Huge ‘alien’ comet the size of Mount Kilimanjaro is streaking straight towards the Sun
Huge ‘alien’ comet the size of Mount Kilimanjaro is streaking straight towards the Sun – and scientists think it may have come from another solar system
- Comet 96P/Machholz 1 being monitored by European Space Agency spacecraft
- The space rock is 3.7 miles (6 kilometres) wide and is inside the orbit of Mercury
A large comet that scientists think may have come from another solar system is currently streaking towards our sun.
The ‘alien’ space rock, which at 3.7 miles (six kilometres) wide is the size of Mount Kilimanjaro, was first spotted in 1986 with the help of a homemade cardboard telescope.
Fast forward nearly 40 years and 96P/Machholz 1 is about to make its closest approach to the sun in more than half a decade today (Tuesday), having zipped inside the orbit of Mercury.
Experts think it may have been sent on a peculiar orbit after being ejected from its original solar system by the gravity of a giant exoplanet.
Unusual: A large comet called 96P/Machholz 1 (pictured) that scientists think may have come from another solar system is currently streaking towards our sun
HOW OFTEN DOES 96P/MACHHOLZ 1 APPROACH THE SUN?
Machholz 1 has been able to make five close passes to the sun since it was discovered in 1986.

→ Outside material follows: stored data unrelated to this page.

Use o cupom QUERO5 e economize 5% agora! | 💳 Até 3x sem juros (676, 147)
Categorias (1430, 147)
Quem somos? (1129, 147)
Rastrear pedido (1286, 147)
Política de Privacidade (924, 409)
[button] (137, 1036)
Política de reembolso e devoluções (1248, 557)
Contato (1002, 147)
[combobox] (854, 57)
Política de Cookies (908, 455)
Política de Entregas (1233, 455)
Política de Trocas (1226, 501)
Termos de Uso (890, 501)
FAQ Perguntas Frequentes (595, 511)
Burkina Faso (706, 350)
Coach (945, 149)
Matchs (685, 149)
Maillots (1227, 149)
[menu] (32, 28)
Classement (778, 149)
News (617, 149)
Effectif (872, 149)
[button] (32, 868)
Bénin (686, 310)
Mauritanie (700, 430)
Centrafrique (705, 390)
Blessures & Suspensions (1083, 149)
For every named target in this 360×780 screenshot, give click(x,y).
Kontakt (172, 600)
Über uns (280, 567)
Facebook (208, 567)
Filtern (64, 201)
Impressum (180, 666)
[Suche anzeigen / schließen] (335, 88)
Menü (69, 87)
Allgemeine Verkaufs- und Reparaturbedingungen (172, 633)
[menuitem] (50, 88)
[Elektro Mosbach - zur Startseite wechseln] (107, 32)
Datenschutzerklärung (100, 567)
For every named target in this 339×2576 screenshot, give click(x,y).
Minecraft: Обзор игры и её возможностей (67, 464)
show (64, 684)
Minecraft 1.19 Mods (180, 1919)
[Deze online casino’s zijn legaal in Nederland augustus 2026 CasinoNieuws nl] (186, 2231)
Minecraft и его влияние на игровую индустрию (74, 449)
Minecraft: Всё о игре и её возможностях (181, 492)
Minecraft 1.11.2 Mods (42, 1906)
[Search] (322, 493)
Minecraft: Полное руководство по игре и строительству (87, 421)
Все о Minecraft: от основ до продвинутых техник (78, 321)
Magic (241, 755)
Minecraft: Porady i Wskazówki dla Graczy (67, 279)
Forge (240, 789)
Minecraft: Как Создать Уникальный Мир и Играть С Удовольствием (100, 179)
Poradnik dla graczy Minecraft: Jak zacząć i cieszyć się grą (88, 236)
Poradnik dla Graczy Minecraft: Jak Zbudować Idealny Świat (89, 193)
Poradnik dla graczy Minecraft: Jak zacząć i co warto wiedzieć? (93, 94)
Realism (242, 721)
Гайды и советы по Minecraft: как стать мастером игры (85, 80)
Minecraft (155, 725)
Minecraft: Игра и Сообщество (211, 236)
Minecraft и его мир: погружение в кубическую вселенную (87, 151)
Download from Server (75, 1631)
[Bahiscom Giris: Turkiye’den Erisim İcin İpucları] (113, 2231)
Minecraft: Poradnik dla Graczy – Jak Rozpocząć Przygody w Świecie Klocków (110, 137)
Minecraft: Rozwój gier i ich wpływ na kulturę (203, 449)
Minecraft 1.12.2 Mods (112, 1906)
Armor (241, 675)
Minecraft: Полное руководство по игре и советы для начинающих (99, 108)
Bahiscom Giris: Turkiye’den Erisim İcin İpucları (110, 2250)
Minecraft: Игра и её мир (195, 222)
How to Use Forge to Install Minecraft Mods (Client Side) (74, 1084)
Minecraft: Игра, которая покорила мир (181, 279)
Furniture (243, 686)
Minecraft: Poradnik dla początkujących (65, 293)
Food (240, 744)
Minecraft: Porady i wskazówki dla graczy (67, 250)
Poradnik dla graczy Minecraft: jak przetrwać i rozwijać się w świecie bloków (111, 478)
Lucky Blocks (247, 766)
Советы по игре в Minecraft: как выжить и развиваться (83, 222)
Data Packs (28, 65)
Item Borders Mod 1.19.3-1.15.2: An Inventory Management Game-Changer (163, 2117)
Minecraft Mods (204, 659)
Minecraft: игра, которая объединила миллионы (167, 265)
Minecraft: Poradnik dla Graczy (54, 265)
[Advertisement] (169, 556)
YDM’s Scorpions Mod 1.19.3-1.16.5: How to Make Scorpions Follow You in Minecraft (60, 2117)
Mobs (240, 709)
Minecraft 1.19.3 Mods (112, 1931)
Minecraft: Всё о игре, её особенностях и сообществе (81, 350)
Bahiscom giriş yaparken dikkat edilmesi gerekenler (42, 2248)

It was spotted by the European Space Agency’s Solar and Heliospheric Observatory (SOHO) spacecraft in 1996, 2002, 2007, 2012 and 2017.
Its next perihelion will be in 2028.
A long time later it could have had its trajectory bent following a run-in with Jupiter, astronomers have suggested, which in turn ensnared it around our star.
The comet is also unusual because it is low in carbon and contains less than 1.5 per cent of the expected levels of the chemical cyanogen, analysis has revealed, leading scientists to conclude that it could have come from another solar system.
Experts now hope to be able to unlock more of the space rock’s secrets as it makes its way towards our star once again.
It is currently being monitored by the European Space Agency’s Solar and Heliospheric Observatory (SOHO) spacecraft, which also kept an eye out when the comet made its perihelion (closest approach to the sun) in 1996, 2002, 2007, 2012, and 2017.
’96P is a very atypical comet, both in composition and in behaviour, so we never know exactly what we might see,’ Karl Battams, an astrophysicist at the Naval Research Lab in Washington DC, told spaceweather.com.
A comet known as 96P/Machholz 1 was briefly captured in October 2017 by the Solar and Heliospheric Observatory (SOHO), before disappearing again five days later
‘Hopefully we can get some beautiful science out of this and share [it] with everyone as soon as we can.’
The comet will make its nearest approach to the sun in five years today (Tuesday), when it will be three times closer than Mercury.
One of the many fascinating things about Machholz 1 is how its size allows it to survive.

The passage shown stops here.